Fall 2010 Curriculum

Fall 2010 Curriculum


This class encourages students to examine how art, fashion and media intersect and how they influence our daily lives. Fashion has always been an important part of adolescent identity. Through media and technology young adults are immersed in consumer culture but often do make connections or critically examine these influences in relation to their own experiences, choices, and habits. Over the years fashion and art have become increasingly intertwined. Top luxury brands and stylists hire artists to design their websites, develop their store concepts and showrooms, and contribute to their publications (Mullin 2008). In turn, artists refer to fashion and adopt related visual strategies to comment on social issues such as consumerism, sweatshop labor, and transnational capitalism.

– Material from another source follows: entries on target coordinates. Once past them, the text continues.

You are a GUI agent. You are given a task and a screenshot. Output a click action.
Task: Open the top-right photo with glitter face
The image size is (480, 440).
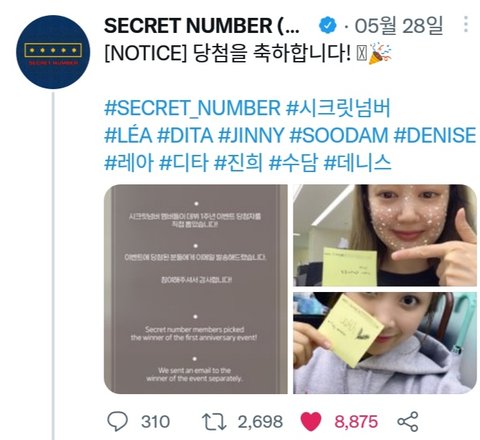[385, 235]
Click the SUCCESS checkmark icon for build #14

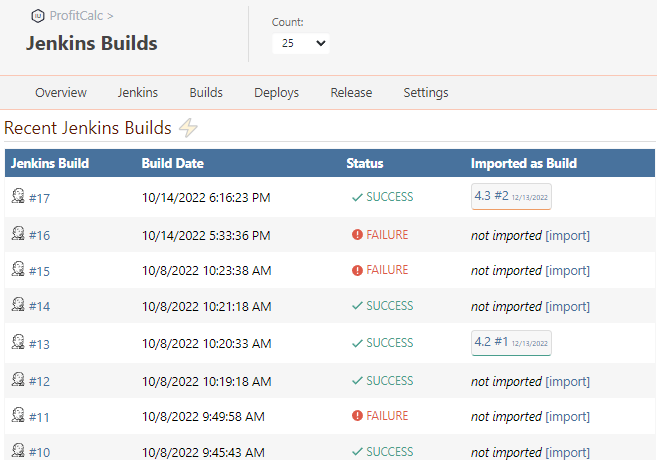357,306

In this class, students will be encourage to question the differences and similarities between street art, activist art, and public art more broadly. As a class, we will explore how different New York City neighborhoods reflect a wide range of public art forms and messages and how technology is changing the terms and possibilities for public art, including graffiti and tagging. Students will experiment with different public art forms and media as well as document the public installation of their work.


The class is divided into three sections that provide students with a structure to produce their own humorous artworks using diverse strategies: text and image, scale, and visual metaphor. Each of these strategies rely on some form of juxtaposition to create new meaning from specific images, objects, or ideas. Students are encouraged through guided brainstorming to use their artwork to voice social critique. After practicing making humorous artwork that employ text and image, scale, and visual metaphor, students are then free to work however they choose to produce a socially conscious work of humorous art for the final exhibition.


In this class students take a closer look at images produced by law enforcement agencies, the media, and the scientific community and the messages they convey. Students will be introduced to contemporary artists who reference and reclaim the messages embedded in body representations and will offers students an opportunity to investigate, reclaim or rewrite messages about the body in their own artwork.